万葉集入門
万葉集入門
日本最古の和歌集「万葉集」の解説サイトです。
分かりやすい口語訳の解説に歌枕や歌碑などの写真なども添えて、初心者の方はもちろん多くの万葉集愛好家の方に楽しんでいただきたく思います。
(解説:黒路よしひろ)

スポンサード リンク


最最後(いといとのち)の人の追ひて和(こた)へたる二首

海原(うなはら)の沖行く船を帰れとか領布(ひれ)振らしけむ松浦佐用姫(まつらさよひめ)

巻五(八七四)
-----------------------------------------------
海原の沖に去り行く船に帰れと願って領布を振ったのだろうか松浦紗世姫は
-----------------------------------------------

この歌も巻五(八七一)の歌などとおなじく松浦佐用姫の伝説を詠んだ一連の歌のひとつで、この巻五(八七四)の歌と次の巻五(八七五)の歌はどうやら山上憶良の作のようですね。

この憶良の二首の歌をもって松浦佐用姫の伝説を詠んだ一連の歌も終わるわけですが、山上憶良(やまのうへのおくら)が佐用比売の伝説を詠み込んだ巻五(八六八) 〜 巻五(八七〇)の歌に影響を受けた大宰府の官人によってこの一連の歌群が詠まれ、それが一巡してまた最期に憶良の歌で締めるというのはなかなかに面白いですよね。

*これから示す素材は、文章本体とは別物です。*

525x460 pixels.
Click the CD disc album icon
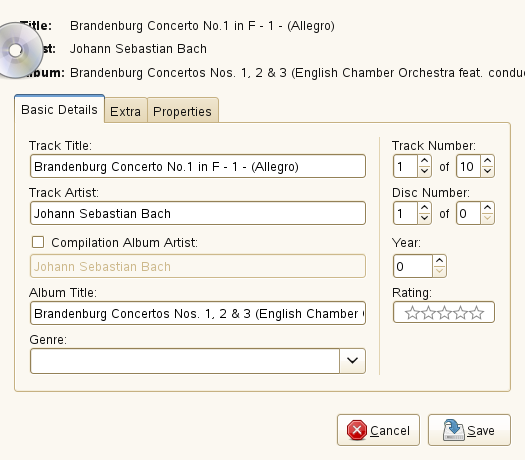pyautogui.click(x=19, y=51)
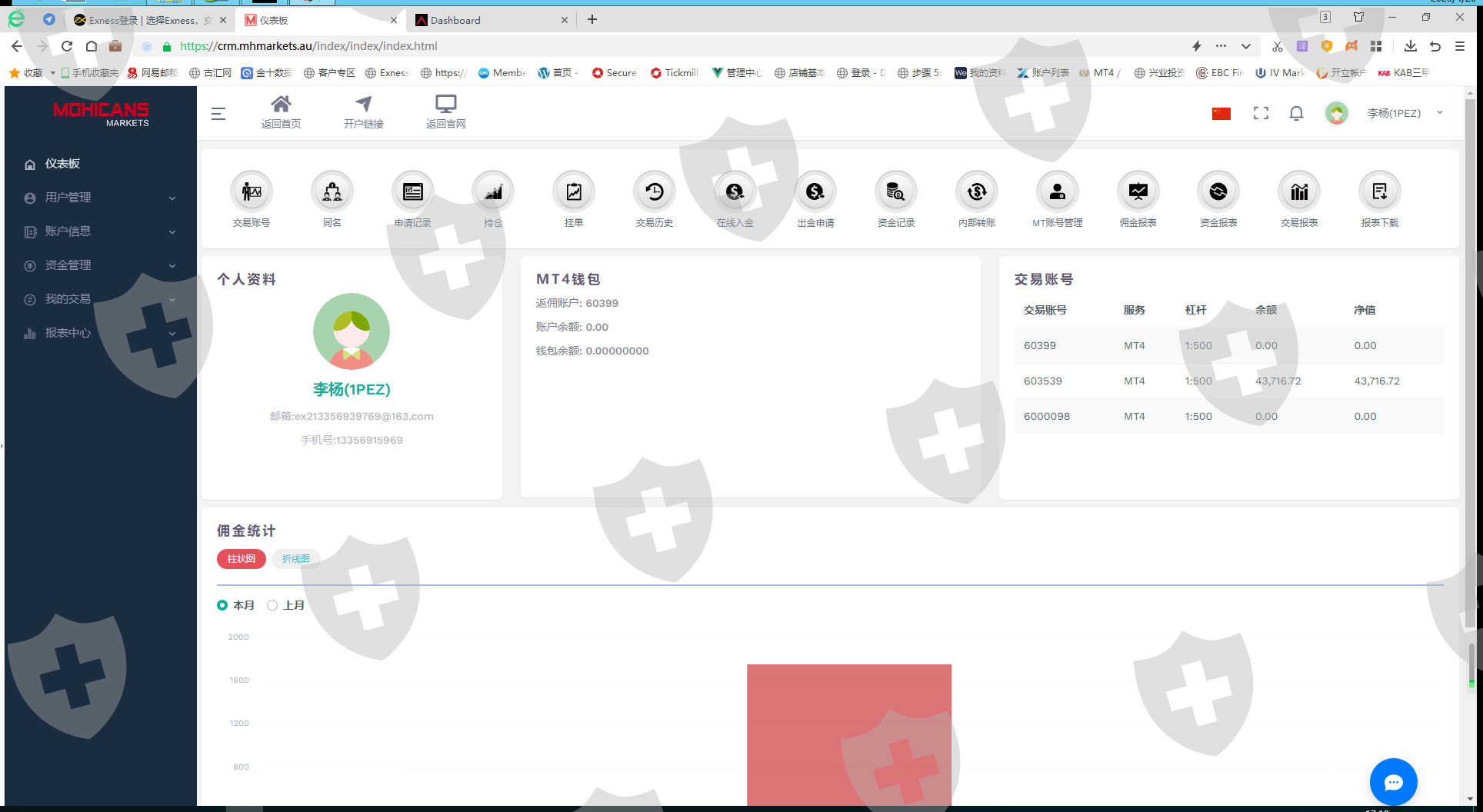This screenshot has height=812, width=1483.
Task: Open the 交易账号 shortcut icon
Action: [252, 191]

歌の内容は「海原の沖に去り行く船に帰れと願って領布を振ったのだろうか松浦紗世姫は」と、この歌でも領布を振った佐用姫の心を想像してその哀しさに思いを馳せた内容となっています。
これらの一群の歌が詠まれた背景については詳しいことはわかりませんが、松浦遊行から帰って来た大伴旅人(おほとものたびと)たちが山上憶良も交えた宴の席で憶良の歌に追和したのだとすると、その最後の返礼として憶良自身が自分の歌を披露して詠いまとめたといったところでしょうか。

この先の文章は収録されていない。